=== Listed records ===

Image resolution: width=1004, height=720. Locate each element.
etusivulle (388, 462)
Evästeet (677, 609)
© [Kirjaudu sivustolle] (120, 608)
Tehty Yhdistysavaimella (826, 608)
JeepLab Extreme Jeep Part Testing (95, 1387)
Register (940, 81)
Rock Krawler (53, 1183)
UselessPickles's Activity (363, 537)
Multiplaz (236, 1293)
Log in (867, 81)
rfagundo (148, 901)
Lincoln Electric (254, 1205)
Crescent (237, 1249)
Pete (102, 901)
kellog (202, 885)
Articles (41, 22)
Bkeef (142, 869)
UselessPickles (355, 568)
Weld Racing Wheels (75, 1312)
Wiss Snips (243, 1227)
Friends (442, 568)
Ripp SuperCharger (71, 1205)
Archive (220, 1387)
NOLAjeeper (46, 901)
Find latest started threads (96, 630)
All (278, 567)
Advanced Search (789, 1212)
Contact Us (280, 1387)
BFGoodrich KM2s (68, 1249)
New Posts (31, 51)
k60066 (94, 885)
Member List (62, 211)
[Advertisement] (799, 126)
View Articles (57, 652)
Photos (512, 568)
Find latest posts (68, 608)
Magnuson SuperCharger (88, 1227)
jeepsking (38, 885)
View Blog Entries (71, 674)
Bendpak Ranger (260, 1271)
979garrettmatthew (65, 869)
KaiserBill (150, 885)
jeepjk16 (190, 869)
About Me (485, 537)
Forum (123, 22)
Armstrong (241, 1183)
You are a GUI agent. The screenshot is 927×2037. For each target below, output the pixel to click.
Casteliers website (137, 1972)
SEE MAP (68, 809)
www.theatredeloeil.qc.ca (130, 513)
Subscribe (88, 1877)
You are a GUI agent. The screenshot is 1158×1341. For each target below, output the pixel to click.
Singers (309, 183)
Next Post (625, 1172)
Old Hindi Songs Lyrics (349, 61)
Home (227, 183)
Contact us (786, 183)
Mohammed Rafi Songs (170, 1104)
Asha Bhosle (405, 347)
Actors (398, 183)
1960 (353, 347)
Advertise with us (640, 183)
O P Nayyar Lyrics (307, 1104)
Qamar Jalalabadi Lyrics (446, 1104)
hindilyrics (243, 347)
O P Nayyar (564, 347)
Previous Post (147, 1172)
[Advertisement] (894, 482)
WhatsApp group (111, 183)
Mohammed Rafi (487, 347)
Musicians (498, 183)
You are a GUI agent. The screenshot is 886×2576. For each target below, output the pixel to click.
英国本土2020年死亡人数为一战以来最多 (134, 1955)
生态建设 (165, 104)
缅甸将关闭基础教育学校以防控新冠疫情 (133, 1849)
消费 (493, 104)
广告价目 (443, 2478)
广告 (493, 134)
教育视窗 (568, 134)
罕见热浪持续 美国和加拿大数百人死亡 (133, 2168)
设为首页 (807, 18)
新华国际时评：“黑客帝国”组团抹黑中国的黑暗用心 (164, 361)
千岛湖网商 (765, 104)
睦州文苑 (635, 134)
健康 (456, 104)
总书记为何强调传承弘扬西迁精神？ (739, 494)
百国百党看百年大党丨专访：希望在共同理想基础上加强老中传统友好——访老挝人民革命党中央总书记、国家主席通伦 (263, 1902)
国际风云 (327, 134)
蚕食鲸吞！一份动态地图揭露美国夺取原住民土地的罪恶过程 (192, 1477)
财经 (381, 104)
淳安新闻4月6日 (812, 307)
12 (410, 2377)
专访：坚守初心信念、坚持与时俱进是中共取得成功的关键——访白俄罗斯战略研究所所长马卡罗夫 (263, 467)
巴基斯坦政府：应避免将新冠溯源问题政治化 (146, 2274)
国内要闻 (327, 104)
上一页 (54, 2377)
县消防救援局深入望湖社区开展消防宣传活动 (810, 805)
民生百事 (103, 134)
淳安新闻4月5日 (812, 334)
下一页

=== What is expected ===
Update every one of the entries above by putting "Sign up" in place of "Subscribe" and leaving everything else as it is.

=== Written answer ===
Image resolution: width=1004, height=720. Locate each element.
etusivulle (388, 462)
Evästeet (677, 609)
© [Kirjaudu sivustolle] (120, 608)
Tehty Yhdistysavaimella (826, 608)
JeepLab Extreme Jeep Part Testing (95, 1387)
Register (940, 81)
Rock Krawler (53, 1183)
UselessPickles's Activity (363, 537)
Multiplaz (236, 1293)
Log in (867, 81)
rfagundo (148, 901)
Lincoln Electric (254, 1205)
Crescent (237, 1249)
Pete (102, 901)
kellog (202, 885)
Articles (41, 22)
Bkeef (142, 869)
UselessPickles (355, 568)
Weld Racing Wheels (75, 1312)
Wiss Snips (243, 1227)
Friends (442, 568)
Ripp SuperCharger (71, 1205)
Archive (220, 1387)
NOLAjeeper (46, 901)
Find latest started threads (96, 630)
All (278, 567)
Advanced Search (789, 1212)
Contact Us (280, 1387)
BFGoodrich KM2s (68, 1249)
New Posts (31, 51)
k60066 (94, 885)
Member List (62, 211)
[Advertisement] (799, 126)
View Articles (57, 652)
Photos (512, 568)
Find latest posts (68, 608)
Magnuson SuperCharger (88, 1227)
jeepsking (38, 885)
View Blog Entries (71, 674)
Bendpak Ranger (260, 1271)
979garrettmatthew (65, 869)
KaiserBill (150, 885)
jeepjk16 (190, 869)
About Me (485, 537)
Forum (123, 22)
Armstrong (241, 1183)
You are a GUI agent. The screenshot is 927×2037. For each target below, output the pixel to click.
Casteliers website (137, 1972)
SEE MAP (68, 809)
www.theatredeloeil.qc.ca (130, 513)
Sign up (88, 1877)
You are a GUI agent. The screenshot is 1158×1341. For each target below, output the pixel to click.
Singers (309, 183)
Next Post (625, 1172)
Old Hindi Songs Lyrics (349, 61)
Home (227, 183)
Contact us (786, 183)
Mohammed Rafi Songs (170, 1104)
Asha Bhosle (405, 347)
Actors (398, 183)
1960 (353, 347)
Advertise with us (640, 183)
O P Nayyar Lyrics (307, 1104)
Qamar Jalalabadi Lyrics (446, 1104)
hindilyrics (243, 347)
O P Nayyar (564, 347)
Previous Post (147, 1172)
[Advertisement] (894, 482)
WhatsApp group (111, 183)
Mohammed Rafi (487, 347)
Musicians (498, 183)
You are a GUI agent. The screenshot is 886×2576. For each target below, output the pixel to click.
英国本土2020年死亡人数为一战以来最多 (134, 1955)
生态建设 (165, 104)
缅甸将关闭基础教育学校以防控新冠疫情 (133, 1849)
消费 (493, 104)
广告价目 (443, 2478)
广告 (493, 134)
教育视窗 (568, 134)
罕见热浪持续 美国和加拿大数百人死亡 (133, 2168)
设为首页 (807, 18)
新华国际时评：“黑客帝国”组团抹黑中国的黑暗用心 (164, 361)
千岛湖网商 (765, 104)
睦州文苑 (635, 134)
健康 (456, 104)
总书记为何强调传承弘扬西迁精神？ (739, 494)
百国百党看百年大党丨专访：希望在共同理想基础上加强老中传统友好——访老挝人民革命党中央总书记、国家主席通伦 (263, 1902)
国际风云 (327, 134)
蚕食鲸吞！一份动态地图揭露美国夺取原住民土地的罪恶过程 (192, 1477)
财经 (381, 104)
淳安新闻4月6日 (812, 307)
12 (410, 2377)
专访：坚守初心信念、坚持与时俱进是中共取得成功的关键——访白俄罗斯战略研究所所长马卡罗夫 (263, 467)
巴基斯坦政府：应避免将新冠溯源问题政治化 (146, 2274)
国内要闻 (327, 104)
上一页 (54, 2377)
县消防救援局深入望湖社区开展消防宣传活动 (810, 805)
民生百事 (103, 134)
淳安新闻4月5日 (812, 334)
下一页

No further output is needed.